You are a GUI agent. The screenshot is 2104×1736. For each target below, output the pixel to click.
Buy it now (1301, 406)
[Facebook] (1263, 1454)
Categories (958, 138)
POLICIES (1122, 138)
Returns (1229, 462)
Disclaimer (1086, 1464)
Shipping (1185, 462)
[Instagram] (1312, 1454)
---
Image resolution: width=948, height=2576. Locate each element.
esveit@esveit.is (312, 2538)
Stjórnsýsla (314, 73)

_Directions_
Everything in the material above from the line that has "[Facebook] (1263, 1454)" through the line that has "[Instagram] (1312, 1454)" must be duplicated exactly, with no other lines given.

_Solved exercise_
[Facebook] (1263, 1454)
Categories (958, 138)
POLICIES (1122, 138)
Returns (1229, 462)
Disclaimer (1086, 1464)
Shipping (1185, 462)
[Instagram] (1312, 1454)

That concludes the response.